Assignment: Look through the records below and copy each line that includes the word "will".

Saved entries
###
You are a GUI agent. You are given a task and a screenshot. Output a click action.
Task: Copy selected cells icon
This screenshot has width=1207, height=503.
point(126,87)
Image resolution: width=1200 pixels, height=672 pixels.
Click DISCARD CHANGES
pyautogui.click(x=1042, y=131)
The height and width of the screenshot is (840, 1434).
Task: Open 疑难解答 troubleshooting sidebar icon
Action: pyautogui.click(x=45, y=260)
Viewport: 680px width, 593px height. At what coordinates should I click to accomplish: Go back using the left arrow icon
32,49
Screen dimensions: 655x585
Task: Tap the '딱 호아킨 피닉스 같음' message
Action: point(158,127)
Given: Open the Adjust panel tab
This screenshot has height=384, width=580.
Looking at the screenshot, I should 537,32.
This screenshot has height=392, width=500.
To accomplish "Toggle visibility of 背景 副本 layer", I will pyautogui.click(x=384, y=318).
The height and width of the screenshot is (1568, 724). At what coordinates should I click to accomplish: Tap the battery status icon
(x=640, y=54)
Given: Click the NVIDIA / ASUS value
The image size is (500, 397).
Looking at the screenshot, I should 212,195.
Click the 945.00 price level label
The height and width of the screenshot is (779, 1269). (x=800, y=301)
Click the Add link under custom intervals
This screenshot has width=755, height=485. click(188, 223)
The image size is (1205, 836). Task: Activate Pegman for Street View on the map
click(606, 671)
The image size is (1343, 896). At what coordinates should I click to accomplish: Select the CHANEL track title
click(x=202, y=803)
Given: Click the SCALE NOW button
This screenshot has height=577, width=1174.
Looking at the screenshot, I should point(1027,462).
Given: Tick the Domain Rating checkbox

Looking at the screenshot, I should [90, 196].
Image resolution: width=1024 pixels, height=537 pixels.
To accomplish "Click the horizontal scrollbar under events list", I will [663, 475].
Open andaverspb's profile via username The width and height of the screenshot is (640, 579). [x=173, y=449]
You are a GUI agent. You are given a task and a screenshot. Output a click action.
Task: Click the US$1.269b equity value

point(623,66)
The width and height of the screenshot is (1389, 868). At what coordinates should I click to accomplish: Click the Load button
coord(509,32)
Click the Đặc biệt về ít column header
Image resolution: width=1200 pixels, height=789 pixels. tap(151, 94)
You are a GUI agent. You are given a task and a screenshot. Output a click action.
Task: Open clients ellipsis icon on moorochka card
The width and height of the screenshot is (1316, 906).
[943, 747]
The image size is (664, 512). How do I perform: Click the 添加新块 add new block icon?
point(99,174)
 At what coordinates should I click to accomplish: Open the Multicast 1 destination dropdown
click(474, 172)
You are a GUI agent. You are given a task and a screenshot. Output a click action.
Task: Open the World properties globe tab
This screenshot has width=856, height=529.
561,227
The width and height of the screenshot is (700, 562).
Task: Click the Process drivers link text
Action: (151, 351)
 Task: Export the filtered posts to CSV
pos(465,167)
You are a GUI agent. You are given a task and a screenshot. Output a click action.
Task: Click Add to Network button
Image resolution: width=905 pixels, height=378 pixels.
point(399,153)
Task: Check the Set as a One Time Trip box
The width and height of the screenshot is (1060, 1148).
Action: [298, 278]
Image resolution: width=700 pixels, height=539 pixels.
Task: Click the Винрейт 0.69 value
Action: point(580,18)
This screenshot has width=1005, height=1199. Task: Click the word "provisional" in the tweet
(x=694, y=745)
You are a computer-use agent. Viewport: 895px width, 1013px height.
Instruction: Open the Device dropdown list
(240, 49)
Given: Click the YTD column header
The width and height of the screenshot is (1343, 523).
###
Answer space:
To accomplish "Toggle visibility of 背景 副本 layer", I will pyautogui.click(x=384, y=318).
To accomplish "Click the horizontal scrollbar under events list", I will [663, 475].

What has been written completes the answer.